# [Directions for this task]
Only the lines below, from the one with "The image size is (524, 264)." through the one with "Toggle the Supplemental", are to be written out, exactly.

# [Records excerpted from a collection]
--- START ---

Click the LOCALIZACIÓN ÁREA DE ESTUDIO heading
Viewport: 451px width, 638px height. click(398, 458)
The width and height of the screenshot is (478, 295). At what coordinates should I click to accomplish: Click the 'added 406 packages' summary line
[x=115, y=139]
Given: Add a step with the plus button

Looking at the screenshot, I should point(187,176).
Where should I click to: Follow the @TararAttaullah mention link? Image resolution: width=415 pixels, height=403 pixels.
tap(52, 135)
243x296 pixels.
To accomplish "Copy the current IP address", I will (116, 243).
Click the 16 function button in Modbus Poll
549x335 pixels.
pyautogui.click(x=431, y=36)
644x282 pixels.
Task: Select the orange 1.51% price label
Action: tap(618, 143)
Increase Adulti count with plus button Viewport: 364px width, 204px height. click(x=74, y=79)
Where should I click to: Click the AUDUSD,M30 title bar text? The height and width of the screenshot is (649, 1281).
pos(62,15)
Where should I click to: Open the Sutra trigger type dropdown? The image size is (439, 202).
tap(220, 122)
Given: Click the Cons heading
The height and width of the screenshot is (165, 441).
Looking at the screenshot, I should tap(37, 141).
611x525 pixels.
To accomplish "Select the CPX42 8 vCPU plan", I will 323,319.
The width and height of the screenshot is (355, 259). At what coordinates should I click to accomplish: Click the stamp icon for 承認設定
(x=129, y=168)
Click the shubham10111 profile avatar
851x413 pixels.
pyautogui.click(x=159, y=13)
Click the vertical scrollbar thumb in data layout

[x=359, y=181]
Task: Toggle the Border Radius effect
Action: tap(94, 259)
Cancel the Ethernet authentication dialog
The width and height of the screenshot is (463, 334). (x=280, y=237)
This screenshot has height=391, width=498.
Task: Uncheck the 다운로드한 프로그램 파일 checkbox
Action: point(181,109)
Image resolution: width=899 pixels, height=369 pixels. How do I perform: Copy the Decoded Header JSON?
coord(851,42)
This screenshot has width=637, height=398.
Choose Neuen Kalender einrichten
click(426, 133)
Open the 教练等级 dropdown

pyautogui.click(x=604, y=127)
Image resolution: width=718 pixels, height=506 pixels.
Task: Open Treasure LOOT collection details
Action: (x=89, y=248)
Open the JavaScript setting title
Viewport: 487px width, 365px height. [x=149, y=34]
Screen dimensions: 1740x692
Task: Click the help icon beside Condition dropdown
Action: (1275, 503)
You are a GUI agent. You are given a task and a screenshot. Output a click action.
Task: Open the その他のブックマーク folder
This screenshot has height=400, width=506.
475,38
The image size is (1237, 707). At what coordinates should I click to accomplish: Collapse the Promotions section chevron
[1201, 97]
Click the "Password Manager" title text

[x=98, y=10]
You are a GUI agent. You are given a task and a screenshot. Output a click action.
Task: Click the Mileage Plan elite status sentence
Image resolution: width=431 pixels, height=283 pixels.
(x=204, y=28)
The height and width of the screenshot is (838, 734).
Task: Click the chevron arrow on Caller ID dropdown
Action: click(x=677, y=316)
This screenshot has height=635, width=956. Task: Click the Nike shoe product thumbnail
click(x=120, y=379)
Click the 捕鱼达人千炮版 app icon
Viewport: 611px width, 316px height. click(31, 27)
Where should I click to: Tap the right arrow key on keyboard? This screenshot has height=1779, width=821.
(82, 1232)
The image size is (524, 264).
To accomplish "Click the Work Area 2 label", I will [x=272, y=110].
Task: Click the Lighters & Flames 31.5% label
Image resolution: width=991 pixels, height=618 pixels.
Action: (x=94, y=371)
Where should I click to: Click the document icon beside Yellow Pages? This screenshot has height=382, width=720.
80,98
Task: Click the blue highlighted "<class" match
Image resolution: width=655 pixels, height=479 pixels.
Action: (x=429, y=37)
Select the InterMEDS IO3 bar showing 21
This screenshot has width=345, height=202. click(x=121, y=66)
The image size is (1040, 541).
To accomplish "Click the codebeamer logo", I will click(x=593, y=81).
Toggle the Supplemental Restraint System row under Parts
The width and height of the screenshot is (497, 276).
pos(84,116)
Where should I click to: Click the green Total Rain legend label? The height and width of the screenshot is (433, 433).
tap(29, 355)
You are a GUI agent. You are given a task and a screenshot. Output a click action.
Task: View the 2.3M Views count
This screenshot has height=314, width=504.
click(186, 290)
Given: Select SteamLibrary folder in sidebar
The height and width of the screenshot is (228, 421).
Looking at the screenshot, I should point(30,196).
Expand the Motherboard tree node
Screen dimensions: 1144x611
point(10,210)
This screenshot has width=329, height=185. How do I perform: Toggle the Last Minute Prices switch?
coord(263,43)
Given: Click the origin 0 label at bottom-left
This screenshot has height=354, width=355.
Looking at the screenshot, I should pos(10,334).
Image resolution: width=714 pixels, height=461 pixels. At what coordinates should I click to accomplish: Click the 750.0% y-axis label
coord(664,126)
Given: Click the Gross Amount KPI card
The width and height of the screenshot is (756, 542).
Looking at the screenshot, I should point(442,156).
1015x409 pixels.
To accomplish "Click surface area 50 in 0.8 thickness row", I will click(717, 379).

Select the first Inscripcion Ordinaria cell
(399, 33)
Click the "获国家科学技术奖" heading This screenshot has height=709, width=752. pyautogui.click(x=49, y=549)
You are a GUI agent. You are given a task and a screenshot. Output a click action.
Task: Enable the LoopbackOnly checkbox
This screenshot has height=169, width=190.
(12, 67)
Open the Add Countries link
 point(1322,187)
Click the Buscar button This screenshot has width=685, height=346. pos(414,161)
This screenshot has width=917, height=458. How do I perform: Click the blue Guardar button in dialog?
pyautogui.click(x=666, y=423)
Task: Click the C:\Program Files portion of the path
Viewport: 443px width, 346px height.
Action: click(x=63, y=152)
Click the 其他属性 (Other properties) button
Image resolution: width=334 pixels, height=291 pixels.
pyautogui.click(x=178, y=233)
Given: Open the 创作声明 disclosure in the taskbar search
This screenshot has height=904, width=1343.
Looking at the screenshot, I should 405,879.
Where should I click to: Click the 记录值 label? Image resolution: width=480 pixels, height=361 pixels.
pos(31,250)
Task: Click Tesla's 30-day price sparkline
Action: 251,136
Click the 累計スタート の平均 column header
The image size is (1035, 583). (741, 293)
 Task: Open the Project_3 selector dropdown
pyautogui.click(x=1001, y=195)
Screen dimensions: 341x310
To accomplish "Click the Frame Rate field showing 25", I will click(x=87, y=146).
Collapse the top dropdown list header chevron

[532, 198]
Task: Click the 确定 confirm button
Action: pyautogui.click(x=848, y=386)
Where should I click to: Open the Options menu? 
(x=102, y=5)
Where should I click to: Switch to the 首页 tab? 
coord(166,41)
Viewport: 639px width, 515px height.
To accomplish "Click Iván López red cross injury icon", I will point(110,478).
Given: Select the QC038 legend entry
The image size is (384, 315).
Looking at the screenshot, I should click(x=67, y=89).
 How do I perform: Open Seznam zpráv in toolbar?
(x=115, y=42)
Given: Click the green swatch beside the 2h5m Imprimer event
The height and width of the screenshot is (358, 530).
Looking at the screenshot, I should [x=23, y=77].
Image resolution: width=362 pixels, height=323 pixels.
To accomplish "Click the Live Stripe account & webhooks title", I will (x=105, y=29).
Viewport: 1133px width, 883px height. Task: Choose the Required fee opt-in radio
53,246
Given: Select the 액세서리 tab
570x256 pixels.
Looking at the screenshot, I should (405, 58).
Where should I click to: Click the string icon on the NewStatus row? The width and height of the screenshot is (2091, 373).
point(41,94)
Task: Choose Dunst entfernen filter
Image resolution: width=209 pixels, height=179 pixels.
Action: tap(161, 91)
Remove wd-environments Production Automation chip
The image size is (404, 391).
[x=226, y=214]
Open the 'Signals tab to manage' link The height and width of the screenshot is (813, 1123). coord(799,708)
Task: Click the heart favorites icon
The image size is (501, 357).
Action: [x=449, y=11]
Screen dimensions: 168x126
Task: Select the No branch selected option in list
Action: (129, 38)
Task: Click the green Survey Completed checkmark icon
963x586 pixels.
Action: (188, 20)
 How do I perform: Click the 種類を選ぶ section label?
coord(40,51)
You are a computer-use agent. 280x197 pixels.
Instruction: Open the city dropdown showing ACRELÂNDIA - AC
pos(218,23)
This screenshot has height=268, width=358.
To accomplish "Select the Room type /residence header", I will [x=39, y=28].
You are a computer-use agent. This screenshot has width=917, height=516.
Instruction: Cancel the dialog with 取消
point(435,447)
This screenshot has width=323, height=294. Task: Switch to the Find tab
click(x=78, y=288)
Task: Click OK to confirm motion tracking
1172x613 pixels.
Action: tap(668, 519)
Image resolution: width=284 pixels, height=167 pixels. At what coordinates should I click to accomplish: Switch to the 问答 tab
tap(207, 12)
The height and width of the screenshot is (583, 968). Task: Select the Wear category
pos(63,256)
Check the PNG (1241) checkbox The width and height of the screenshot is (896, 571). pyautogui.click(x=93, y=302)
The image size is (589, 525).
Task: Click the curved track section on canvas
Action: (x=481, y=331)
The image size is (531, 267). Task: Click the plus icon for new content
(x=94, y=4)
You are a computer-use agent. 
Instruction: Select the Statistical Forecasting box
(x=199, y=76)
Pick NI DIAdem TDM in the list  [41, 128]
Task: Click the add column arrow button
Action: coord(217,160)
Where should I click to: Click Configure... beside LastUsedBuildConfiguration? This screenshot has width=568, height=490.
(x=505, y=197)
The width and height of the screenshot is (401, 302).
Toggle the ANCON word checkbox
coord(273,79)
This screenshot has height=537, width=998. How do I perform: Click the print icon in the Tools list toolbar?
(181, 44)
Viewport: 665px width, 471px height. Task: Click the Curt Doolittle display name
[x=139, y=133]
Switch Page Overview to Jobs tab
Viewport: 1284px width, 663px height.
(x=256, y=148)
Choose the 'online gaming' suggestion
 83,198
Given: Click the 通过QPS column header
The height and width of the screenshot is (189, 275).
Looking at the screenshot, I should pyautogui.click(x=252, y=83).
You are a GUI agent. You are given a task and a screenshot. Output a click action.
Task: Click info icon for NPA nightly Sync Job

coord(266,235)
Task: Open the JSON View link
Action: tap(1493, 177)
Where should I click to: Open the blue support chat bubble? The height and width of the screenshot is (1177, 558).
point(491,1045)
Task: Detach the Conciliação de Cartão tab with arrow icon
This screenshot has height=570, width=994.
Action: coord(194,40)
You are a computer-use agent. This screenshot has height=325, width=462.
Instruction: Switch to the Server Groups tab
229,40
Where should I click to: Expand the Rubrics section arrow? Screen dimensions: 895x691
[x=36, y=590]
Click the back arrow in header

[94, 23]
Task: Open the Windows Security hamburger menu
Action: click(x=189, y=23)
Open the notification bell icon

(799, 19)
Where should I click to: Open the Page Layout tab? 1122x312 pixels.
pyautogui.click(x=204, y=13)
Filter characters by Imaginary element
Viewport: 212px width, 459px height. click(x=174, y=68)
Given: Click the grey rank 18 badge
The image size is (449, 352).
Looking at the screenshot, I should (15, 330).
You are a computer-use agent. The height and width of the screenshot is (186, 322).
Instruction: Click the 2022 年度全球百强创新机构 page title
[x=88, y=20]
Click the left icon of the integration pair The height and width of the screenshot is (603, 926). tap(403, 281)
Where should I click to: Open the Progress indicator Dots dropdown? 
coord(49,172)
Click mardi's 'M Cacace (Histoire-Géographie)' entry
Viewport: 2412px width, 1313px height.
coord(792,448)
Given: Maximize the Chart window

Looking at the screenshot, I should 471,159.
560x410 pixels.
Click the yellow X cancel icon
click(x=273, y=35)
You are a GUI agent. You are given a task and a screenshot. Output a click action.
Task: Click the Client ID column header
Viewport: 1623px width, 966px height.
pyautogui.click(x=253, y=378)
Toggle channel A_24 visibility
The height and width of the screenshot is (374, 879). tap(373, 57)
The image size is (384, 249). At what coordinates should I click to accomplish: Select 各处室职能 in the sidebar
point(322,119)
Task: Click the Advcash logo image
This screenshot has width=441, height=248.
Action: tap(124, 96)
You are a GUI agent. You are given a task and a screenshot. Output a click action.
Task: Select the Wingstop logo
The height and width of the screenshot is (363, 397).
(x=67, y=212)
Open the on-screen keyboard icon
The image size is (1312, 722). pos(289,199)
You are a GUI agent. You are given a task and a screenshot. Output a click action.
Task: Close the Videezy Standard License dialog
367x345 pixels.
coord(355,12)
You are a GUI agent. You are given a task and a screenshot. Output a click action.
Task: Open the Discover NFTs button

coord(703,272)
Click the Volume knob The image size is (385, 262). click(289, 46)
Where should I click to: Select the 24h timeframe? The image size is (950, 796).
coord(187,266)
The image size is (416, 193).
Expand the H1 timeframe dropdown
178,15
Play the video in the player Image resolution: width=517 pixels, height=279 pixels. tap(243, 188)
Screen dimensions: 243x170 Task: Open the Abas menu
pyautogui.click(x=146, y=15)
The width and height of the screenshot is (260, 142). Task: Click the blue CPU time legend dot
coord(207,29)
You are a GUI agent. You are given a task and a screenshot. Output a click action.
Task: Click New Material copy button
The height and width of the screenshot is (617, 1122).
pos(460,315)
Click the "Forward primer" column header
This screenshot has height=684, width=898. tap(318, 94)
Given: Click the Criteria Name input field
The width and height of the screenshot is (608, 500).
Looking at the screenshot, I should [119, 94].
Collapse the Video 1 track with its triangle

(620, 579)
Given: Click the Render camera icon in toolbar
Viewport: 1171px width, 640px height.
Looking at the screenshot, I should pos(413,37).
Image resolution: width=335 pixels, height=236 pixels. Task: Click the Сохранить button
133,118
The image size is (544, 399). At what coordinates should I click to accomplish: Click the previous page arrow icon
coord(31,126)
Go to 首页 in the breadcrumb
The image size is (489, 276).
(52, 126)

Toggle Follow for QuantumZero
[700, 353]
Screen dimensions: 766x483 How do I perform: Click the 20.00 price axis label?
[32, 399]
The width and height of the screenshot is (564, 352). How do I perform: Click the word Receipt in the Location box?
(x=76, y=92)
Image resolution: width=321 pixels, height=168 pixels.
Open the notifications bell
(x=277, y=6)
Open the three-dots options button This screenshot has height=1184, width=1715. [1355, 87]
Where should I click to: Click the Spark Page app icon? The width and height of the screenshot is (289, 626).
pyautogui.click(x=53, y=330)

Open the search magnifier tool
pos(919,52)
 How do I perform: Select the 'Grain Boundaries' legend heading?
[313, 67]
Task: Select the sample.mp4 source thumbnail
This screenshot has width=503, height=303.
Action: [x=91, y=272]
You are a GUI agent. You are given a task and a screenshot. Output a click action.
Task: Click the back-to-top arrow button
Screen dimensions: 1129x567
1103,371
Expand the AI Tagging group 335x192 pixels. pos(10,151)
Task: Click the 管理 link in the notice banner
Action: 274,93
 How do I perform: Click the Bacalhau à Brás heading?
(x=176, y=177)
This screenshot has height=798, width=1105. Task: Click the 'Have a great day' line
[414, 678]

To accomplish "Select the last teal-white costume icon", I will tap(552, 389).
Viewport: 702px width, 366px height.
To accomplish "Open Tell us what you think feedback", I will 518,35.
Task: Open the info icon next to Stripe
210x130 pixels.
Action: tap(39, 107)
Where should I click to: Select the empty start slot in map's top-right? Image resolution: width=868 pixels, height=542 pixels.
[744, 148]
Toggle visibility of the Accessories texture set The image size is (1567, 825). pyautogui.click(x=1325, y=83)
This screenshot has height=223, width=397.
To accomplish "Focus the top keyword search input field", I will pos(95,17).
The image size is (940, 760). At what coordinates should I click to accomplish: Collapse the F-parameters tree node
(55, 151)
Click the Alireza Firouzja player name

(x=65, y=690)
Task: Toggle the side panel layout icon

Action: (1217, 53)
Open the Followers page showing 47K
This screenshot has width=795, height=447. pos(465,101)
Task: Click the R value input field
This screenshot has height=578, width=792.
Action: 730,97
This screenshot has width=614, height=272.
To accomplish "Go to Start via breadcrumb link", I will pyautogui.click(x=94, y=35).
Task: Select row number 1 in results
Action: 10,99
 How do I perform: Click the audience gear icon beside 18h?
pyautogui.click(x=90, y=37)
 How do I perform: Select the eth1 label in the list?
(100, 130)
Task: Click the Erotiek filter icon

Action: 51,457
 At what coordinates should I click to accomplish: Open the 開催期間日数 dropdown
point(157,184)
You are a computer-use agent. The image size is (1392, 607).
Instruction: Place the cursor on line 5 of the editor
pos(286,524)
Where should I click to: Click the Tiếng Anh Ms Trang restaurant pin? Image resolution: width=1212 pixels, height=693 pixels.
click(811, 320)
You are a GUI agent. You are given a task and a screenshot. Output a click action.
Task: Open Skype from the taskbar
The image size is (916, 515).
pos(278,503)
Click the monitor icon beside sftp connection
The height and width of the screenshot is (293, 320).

--- END ---

# [Written answer]
The image size is (524, 264).
To accomplish "Click the Work Area 2 label", I will [x=272, y=110].
Task: Click the Lighters & Flames 31.5% label
Image resolution: width=991 pixels, height=618 pixels.
Action: (x=94, y=371)
Where should I click to: Click the document icon beside Yellow Pages? This screenshot has height=382, width=720.
80,98
Task: Click the blue highlighted "<class" match
Image resolution: width=655 pixels, height=479 pixels.
Action: (x=429, y=37)
Select the InterMEDS IO3 bar showing 21
This screenshot has width=345, height=202. click(x=121, y=66)
The image size is (1040, 541).
To accomplish "Click the codebeamer logo", I will click(x=593, y=81).
Toggle the Supplemental Restraint System row under Parts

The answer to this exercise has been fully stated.